Design for payment channel-based settlement engine

Current thinking:

Payment channel claims are sent in ILP packets addressed to peer.settle.<currency> (credit to @adrianhopebailie for this idea)
To support backwards compatibility with the JS plugins, the BTP service can convert claims sent in ILP packets to/from claims sent in BTP packets
Incoming claims are processed by an IncomingService written in Rust. Using an atomic Lua script, the latest claim is set and the balance updated accordingly in Redis
Opening and closing payment channels, as well as topping up and withdrawing is handled by a settlement engine written in Javascript (to take advantage of the ripple-lib SDK)
The settlement engine polls the account balances at a regular interval (could be as short as every 100-200ms) to check when outgoing claims should be sent out
The settlement engine signs payment channel claims and puts them in ILP packets to send to the relevant peer

Open questions:

If the BTP service is converting claims put in ILP packets to/from claims in BTP packets, how does it know whether it should do that conversion for a particular peer? Should that be a configuration option or based on something in the BTP handshake?
When using ILP-Over-HTTP, should the settlement engine make outgoing HTTP calls directly to the peer or should it always forward packets through a connector instance?
If the connector is supposed to forward outgoing payment channel claims to a peer, how does it know whether a packet addressed to peer.settle.<currency> is an outgoing or incoming claim? Should the router look at the from account to figure out whether the from is "internal" or not?
Should the same settlement engine do both payment channel and on-ledger settlement? If so, would the preference be configured on the settlement engine, per-account, or based on some factors like how often the engine has to do on-ledger operations with a particular account?

ILP packets addressed to peer.settle.<currency>

peer.settle.<currency> implies that the single account can support multiple assets. How would that be supported? What asset is their balance denominated in?

Using an atomic Lua script, the latest claim is set and the balance updated accordingly in Redis

👍

Incoming claims are processed by an IncomingService written in Rust.

Opening and closing payment channels, as well as topping up and withdrawing is handled by a settlement engine written in Javascript (to take advantage of the ripple-lib SDK)

These two points seem at odds with one another. Separating claim validation from channel opening/funding/closing opens up a number of security issues, and resolving those issues would make the design much more complex (would require multiple distributed locks shared between JS and Rust in order to implement securely).

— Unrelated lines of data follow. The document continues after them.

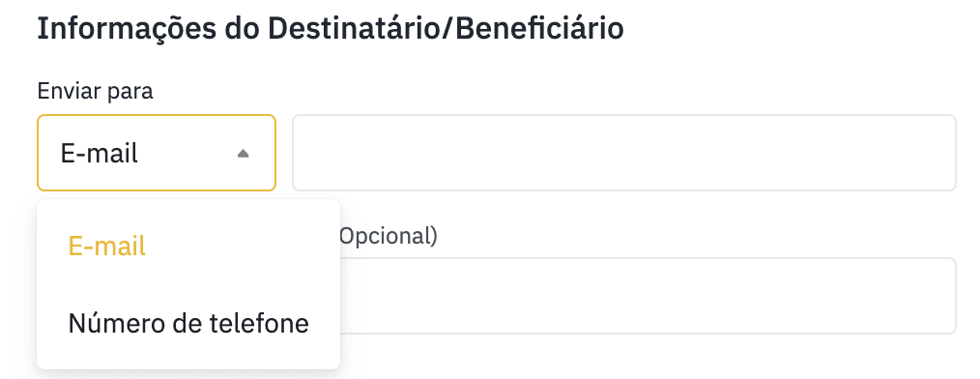Click the (Opcional) label text
Image resolution: width=980 pixels, height=379 pixels.
(x=389, y=237)
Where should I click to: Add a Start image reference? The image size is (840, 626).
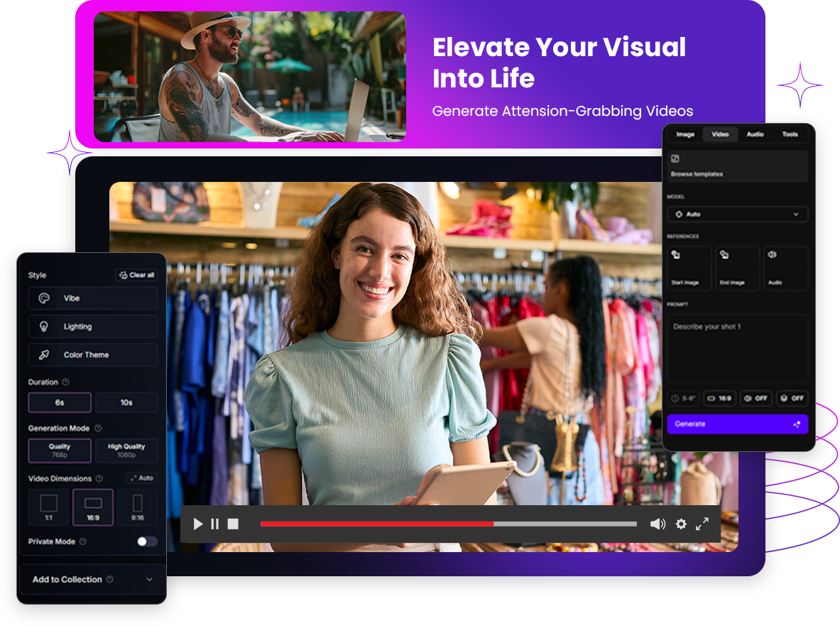[x=689, y=268]
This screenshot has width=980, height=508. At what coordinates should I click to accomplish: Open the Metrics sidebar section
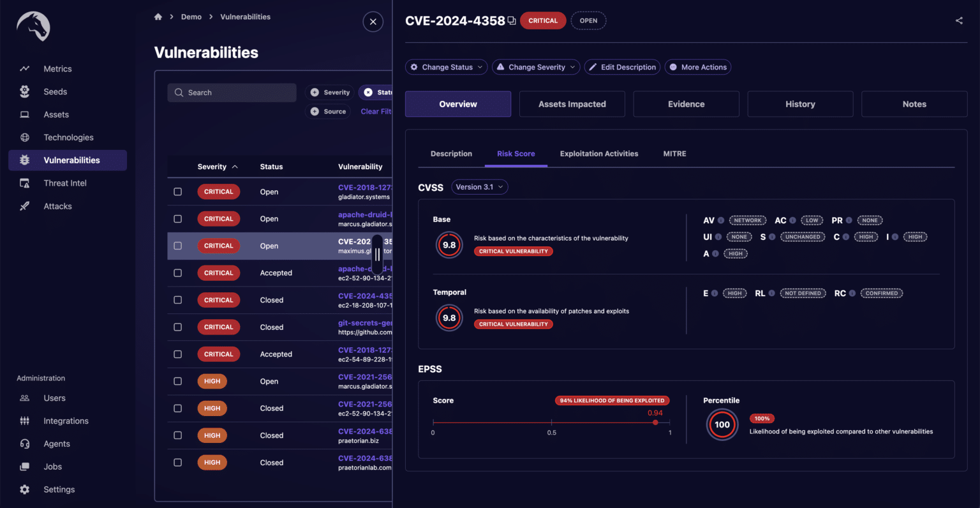(x=56, y=68)
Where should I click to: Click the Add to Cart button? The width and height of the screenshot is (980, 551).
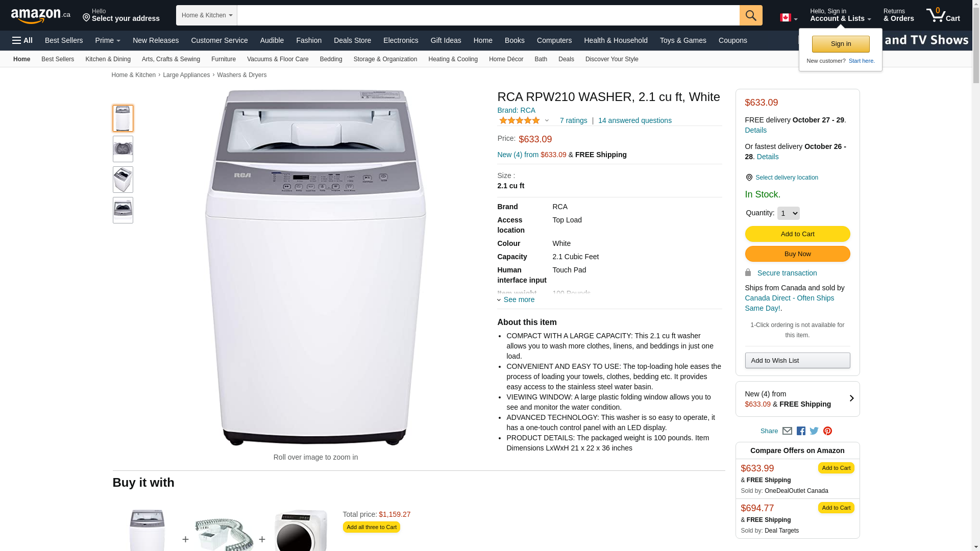(x=797, y=234)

If settlement engines exposed an interface like this (spitballing here):

interface SettlementEngine {
  /* Sends outgoing settlement to the peer */
  sendMoney(accountId: string, amount: string): Promise<void>

  /** Triggers callback when incoming money is received */
  registerMoneyHandler(accountId: string, (amount: string) => Promise<void>): void

  /**
   * Wrapper registers this on the settlement engine, which the settlement engine
   * calls when it wants to send an outgoing message (paychan claim or other info)
   * to the peer. (The data would be an ILP packet). This allows the connector to handle
   * all the bilateral communication, so the settlement engine doesn't need to.
   */
  registerDataSender(accountId: string, (data: Buffer) => Promise<Buffer>): void

  /**
   * When the wrapper/connector receives an incoming ILP packet addressed to
   * `peer.settle`, they could call this to pass it to the settlement engine.
   */
  handleData(accountId: string, data: Buffer): Promise<Buffer>
}

It'd be straightforward to write a wrapper that interfaces with the Redis database, applies balance updates/triggers settlements, and forwards incoming & outgoing messages/claims.

Also, none of the claim validation/signing outgoing claims would have to be reimplemented.

Should the same settlement engine do both payment channel and on-ledger settlement? If so, would the preference be configured on the settlement engine, per-account, or based on some factors like how often the engine has to do on-ledger operations with a particular account?

I'd lean towards probably not. Seems like it adds complexity when at least for the time being, I imagine most accounts will either have near zero trust (payment channels), or pretty high trust (on-ledger settlement).

Thanks for the input!

peer.settle. implies that the single account can support multiple assets. How would that be supported? What asset is their balance denominated in?

How so? Accounts are denominated in a single currency

These two points seem at odds with one another. Separating claim validation from channel opening/funding/closing opens up a number of security issues, and resolving those issues would make the design much more complex (would require multiple distributed locks shared between JS and Rust in order to implement securely).

What do you mean?

I was thinking that the Rust code would check that the signature is valid and then offload the figuring out whether the claim is for a higher amount to Redis. The settlement engine would similarly rely on Redis to make sure the claiming of claims and updating the balances is atomic.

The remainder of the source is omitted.